Başkanlığı mühletince Rusya’dan “uzak duran”, iç işlerine karışmayan hatta sempatisinden ya da “bilinmeyen” nedenlerden saygılı davranan Donald Trump’ın yerine Biden’ın gelmesi Kremlin’de alarm zillerini çaldırmış olmalı.
Zati şahsen yeni lider, seçimlerden evvel açıkça, “Ruslar kazanmamı istemiyor” demişti. Önde gelen Rus gazetelerinden Kommersant da pazartesi günü yayımladığı yorumda, Biden’ın seçilmesinin Moskova’da rahatsızlık yarattığına dikkat çekti.
Lakin aslında fotoğraf birinci anda göründüğü kadar net değil. Moskova merkezli ABD ve Kanada Enstitüsü akademisyenlerinden Pavel Şarikov’un belirttiği üzere, ne kadar “kollamaya” çalışsa da Rusya’ya karşı Demokrat Parti idarelerinin birçoklarından fazla yaptırım Trump devrinde uygulamaya konuldu.
Bunların başında ise 2017 yılında Trump’ın imzalamak zorunda kalmasıyla yürürlüğe giren Kuzey Kore, İran ve Rusya’yı amaç alan “Amerika’nın Hasımlarına Yaptırımlar Yoluyla Karşı Koyma Yasası” (CAATSA) geliyor.
ABD’de Rusya’ya karşı izlenecek siyaset konusunda yürütmeyle yasama ortasında çekişme ve kaosla geçen son dört yıl, gardını nasıl alması gerektiği konusunda Moskova’nın başını karıştıran bir süreç oldu.
“Vatandaşlık Girişimi” hareketi önderi eski İktisat Bakanı Andrey Neçayev, ABD’deki Demokrat Parti idarelerinin klâsik olarak dış siyasete daha fazla tartı verdiğini, insan hakları ve kelam özgürlüğü üzere mevzuları daha yüksek sesle lisana getirdiğini söylüyor.
KÖPRÜLERİ ATMASI BEKLENMİYOR
Bu açıdan bakıldığında başkanlığı devrinde Biden’dan Rusya zıddı sert açıklamalar duymak ve kimi somut adımlar görmek sürpriz olmayacak.
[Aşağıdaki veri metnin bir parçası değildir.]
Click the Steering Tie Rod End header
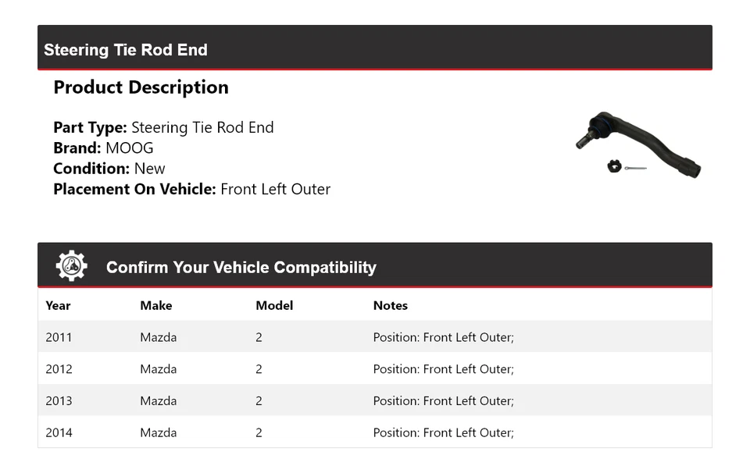750x473 pixels. pos(126,50)
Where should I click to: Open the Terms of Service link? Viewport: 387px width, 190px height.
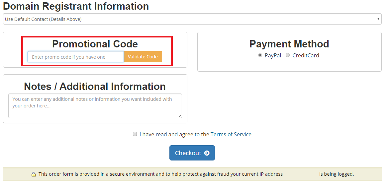click(x=231, y=134)
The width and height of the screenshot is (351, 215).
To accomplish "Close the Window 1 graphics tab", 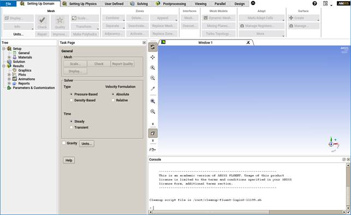I will pyautogui.click(x=248, y=43).
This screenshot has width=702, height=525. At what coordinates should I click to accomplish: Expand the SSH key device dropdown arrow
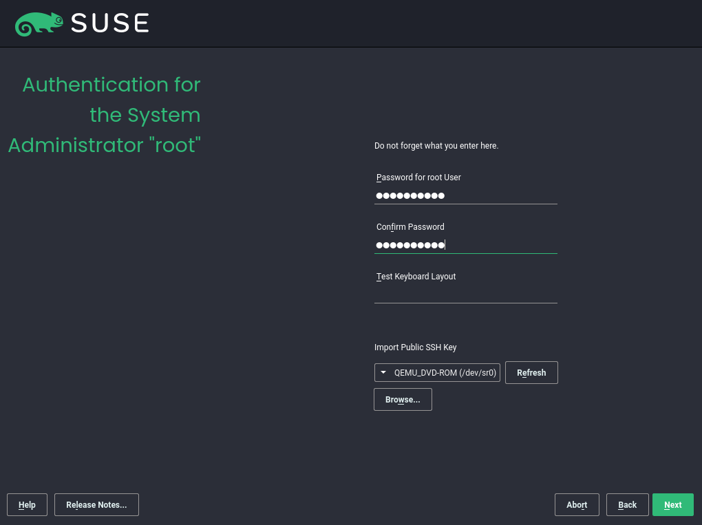pyautogui.click(x=383, y=372)
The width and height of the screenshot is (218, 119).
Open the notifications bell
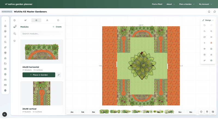pos(209,12)
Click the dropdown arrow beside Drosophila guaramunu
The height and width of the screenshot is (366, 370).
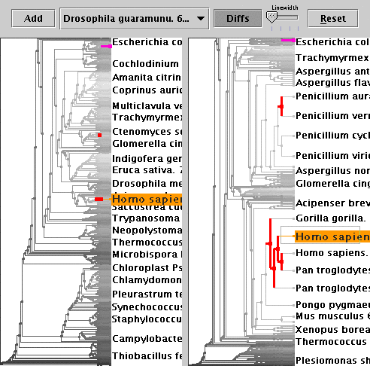coord(201,19)
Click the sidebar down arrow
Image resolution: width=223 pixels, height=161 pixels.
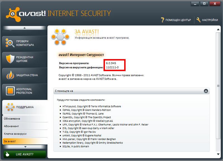(x=25, y=147)
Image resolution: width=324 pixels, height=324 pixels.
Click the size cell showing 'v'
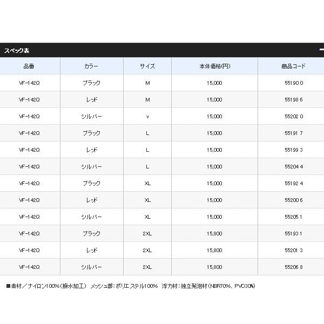pyautogui.click(x=147, y=117)
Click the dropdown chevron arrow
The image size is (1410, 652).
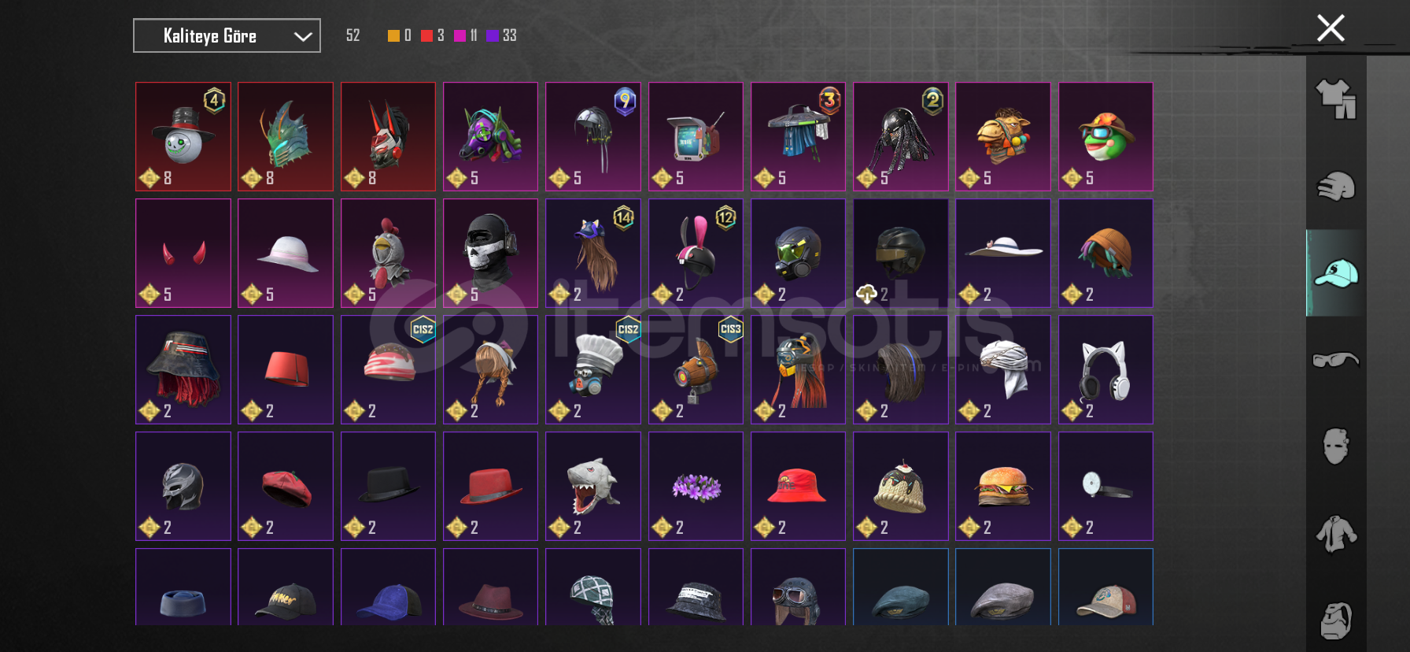pyautogui.click(x=303, y=36)
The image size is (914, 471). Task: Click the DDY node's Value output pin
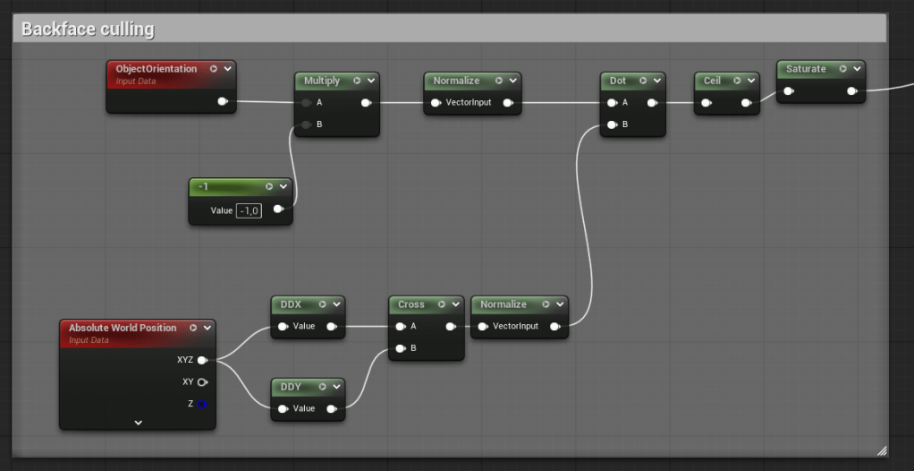pyautogui.click(x=331, y=408)
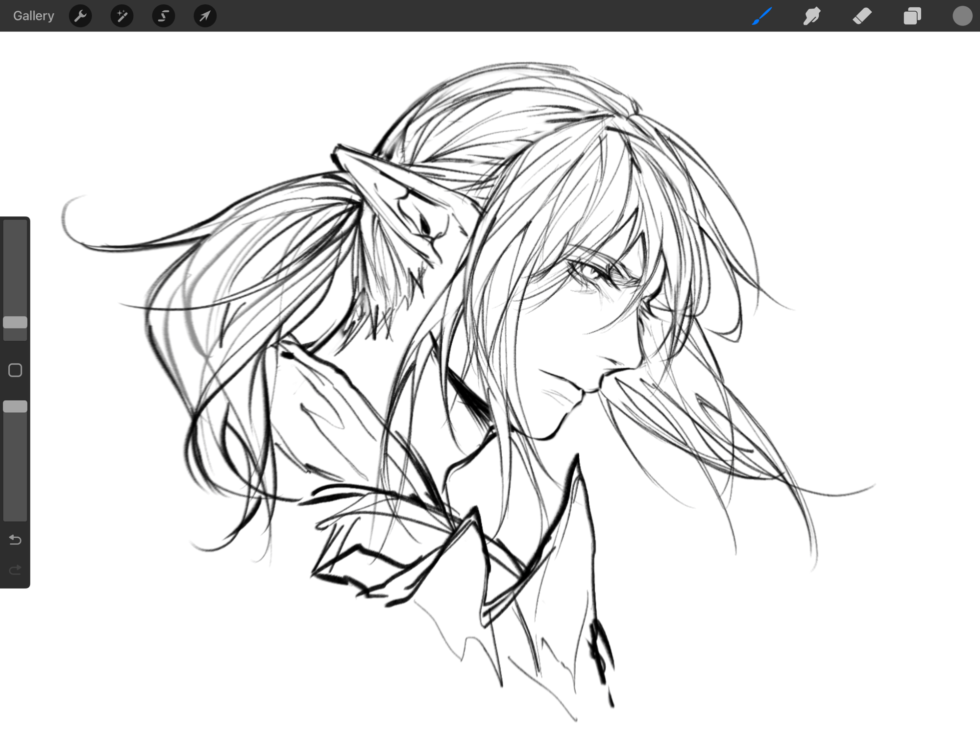Activate the Selection tool
Screen dimensions: 980x734
(164, 16)
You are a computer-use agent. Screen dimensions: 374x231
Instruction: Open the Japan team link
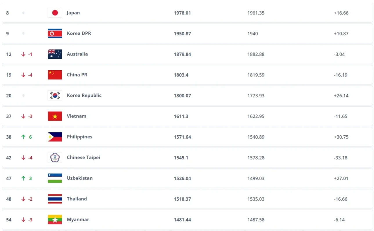[73, 13]
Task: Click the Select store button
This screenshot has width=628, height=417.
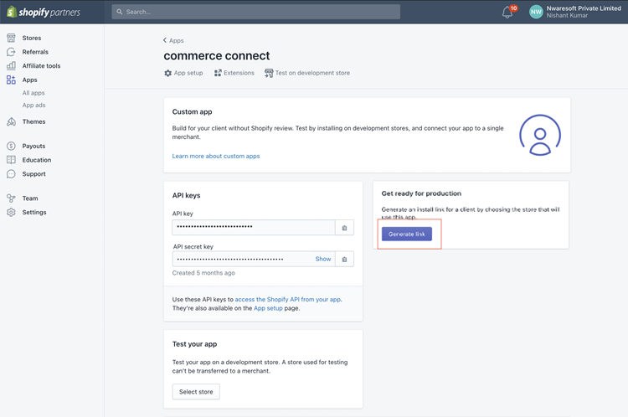Action: pyautogui.click(x=196, y=392)
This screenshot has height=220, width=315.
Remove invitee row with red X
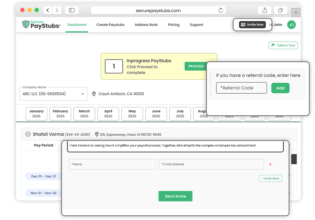click(270, 164)
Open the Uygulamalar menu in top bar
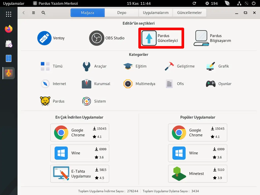Image resolution: width=260 pixels, height=195 pixels. 14,4
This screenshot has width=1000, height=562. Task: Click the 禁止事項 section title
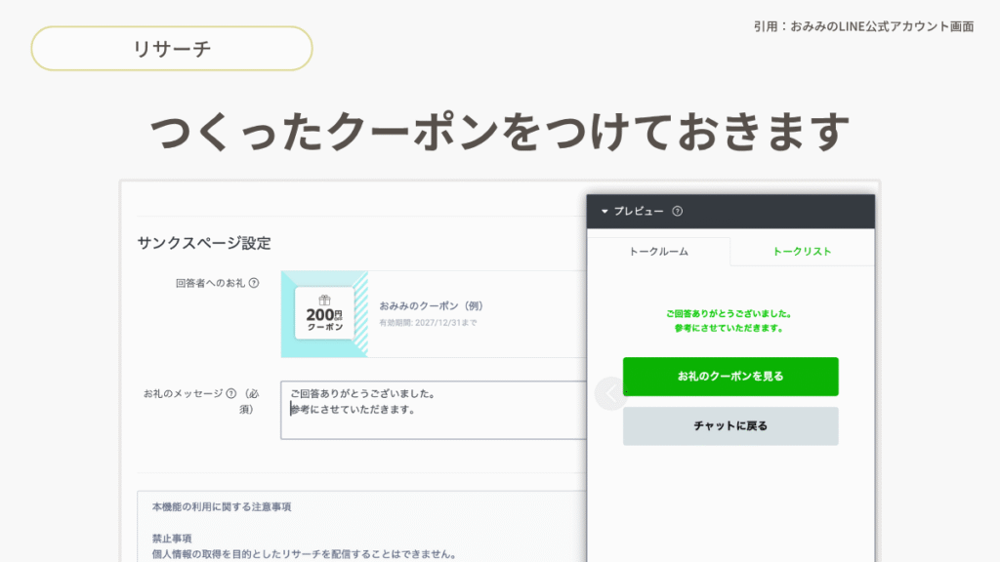[171, 538]
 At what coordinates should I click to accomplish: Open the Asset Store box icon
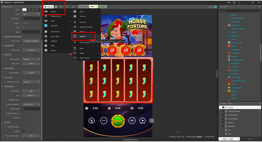click(x=46, y=36)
Biden’ın ayrıyeten, Trump devrinde hasar gören ABD-NATO ve ABD-Avrupa Birliği (AB) münasebetlerini onararak Kremlin’in “tuz basmaya “ çalıştığı yaraya pansuman yapacağı da kesin.
Buna karşılık silahsızlanma alanında iki ülkenin ortak adımlar atması bekleniyor. O denli görünüyor ki, yeni lider Rusya’ya karşı “havuç ve sopa” taktiğini uygulayacak.
Trump’a nazaran daha öngörülebilir olan Biden’ın Rusya ile köprüleri atacağına pek ihtimal verilmiyor. Rusya Dışişleri Bakanı Sergey Lavrov’un, “Hangi aday kazanırsa kazansın birlikte çalışmaya hazırız. Bağlantılarda değerli bir değişim beklemiyoruz” demesi de “diplomatik” cevaptan çok gerçekçi bir durum tespitiydi aslında.
Kulağa garip gelse de Rusların Atlantik’in öteki yakasından salvolar savurabilecek Biden’ın kazanmasına sevindiği bile varsayılabilir. Tatyana Stovaya’nın Moscow Times gazetesinde yazdığı üzere tanınan bir Rus fıkrası, “Rusya iç siyasetindeki en değerli olaylardan biri Amerikan seçimleridir” der.
Fıkrada bir oldukça gerçek hissesi var zira “dış düşman” kavramı yani ülkenin problemlerinden yabancıları sorumlu tutma taktiği, Rusya’yı yönetenlerin klâsik olarak iç siyasette en çok kullandığı, amacı her vakit 12’den vuran yenilmez bir silahtır.